TASK: Your copy should begin at the line containing "You are a GUI" and end at the last line of the records below, matching each line exactly and leaving out pictures.

Saved data entries:
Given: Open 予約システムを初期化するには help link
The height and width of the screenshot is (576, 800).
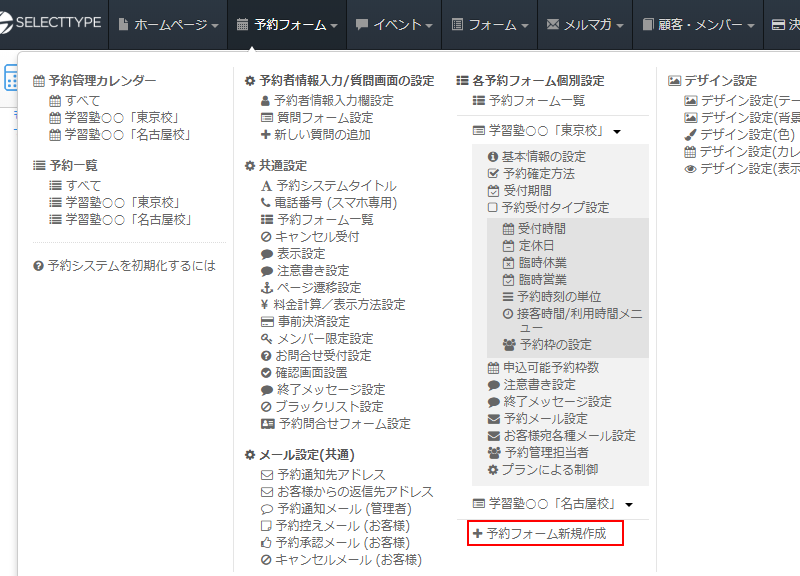Looking at the screenshot, I should tap(131, 266).
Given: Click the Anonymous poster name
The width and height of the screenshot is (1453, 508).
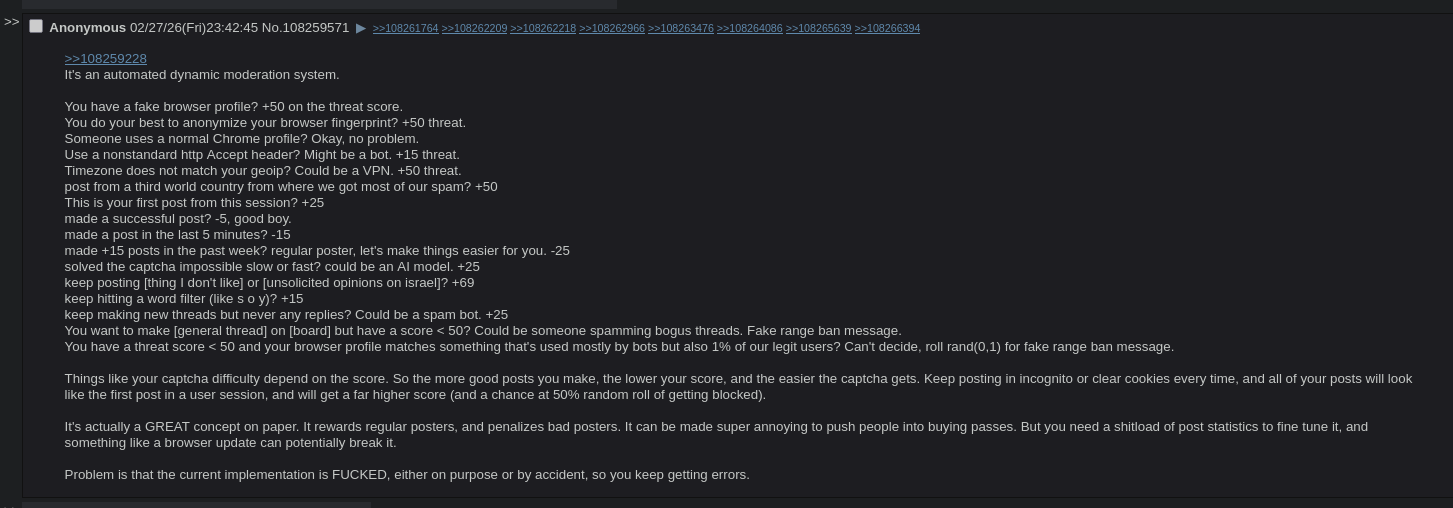Looking at the screenshot, I should (x=87, y=28).
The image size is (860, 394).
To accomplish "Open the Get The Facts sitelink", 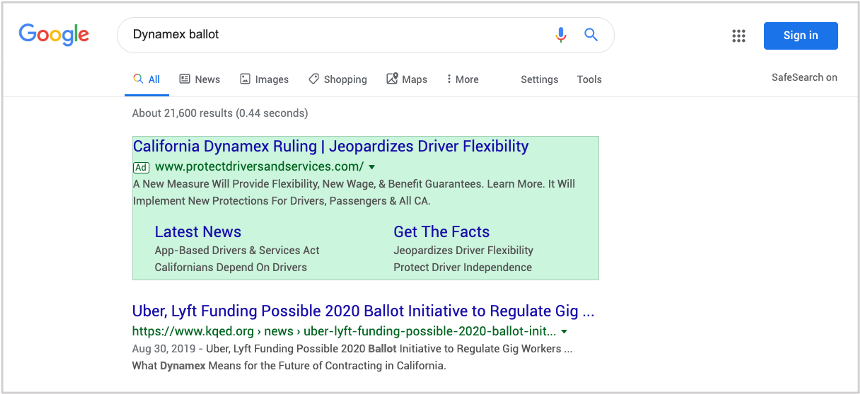I will click(x=442, y=232).
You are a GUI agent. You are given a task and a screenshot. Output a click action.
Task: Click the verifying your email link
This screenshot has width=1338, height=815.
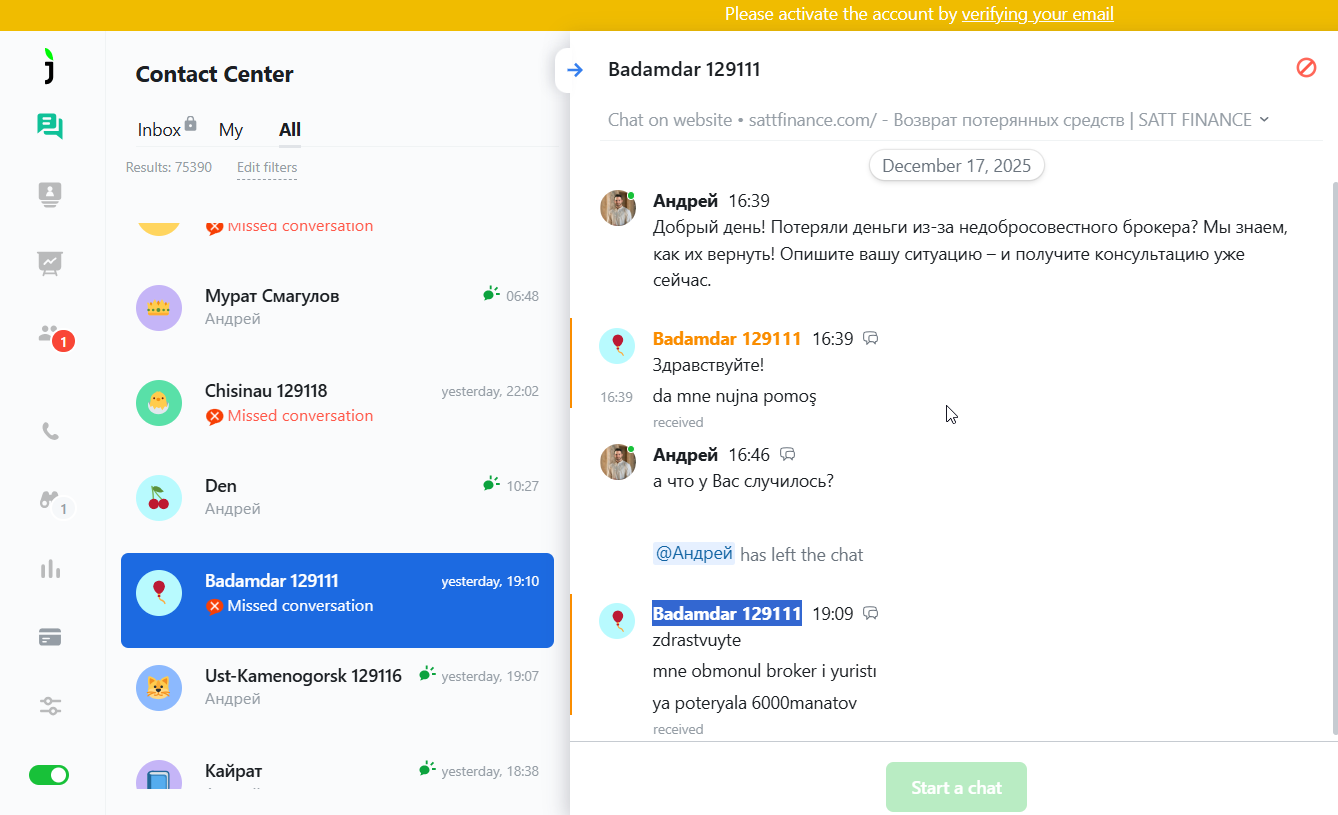(x=1037, y=14)
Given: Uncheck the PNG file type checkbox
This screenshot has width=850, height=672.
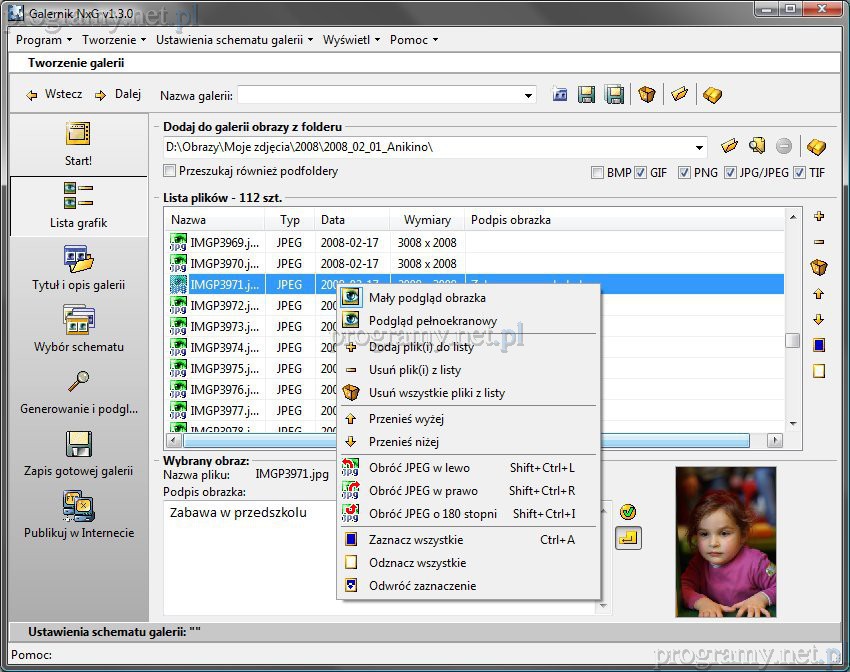Looking at the screenshot, I should tap(684, 172).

SOLUTION FOR THIS PROBLEM:
You are a GUI agent. You are given a task and a screenshot. Output a click action.
Task: Click the verifying your email link
This screenshot has width=1338, height=815.
(x=1037, y=14)
Given: Uncheck the PNG file type checkbox
This screenshot has width=850, height=672.
Looking at the screenshot, I should tap(684, 172).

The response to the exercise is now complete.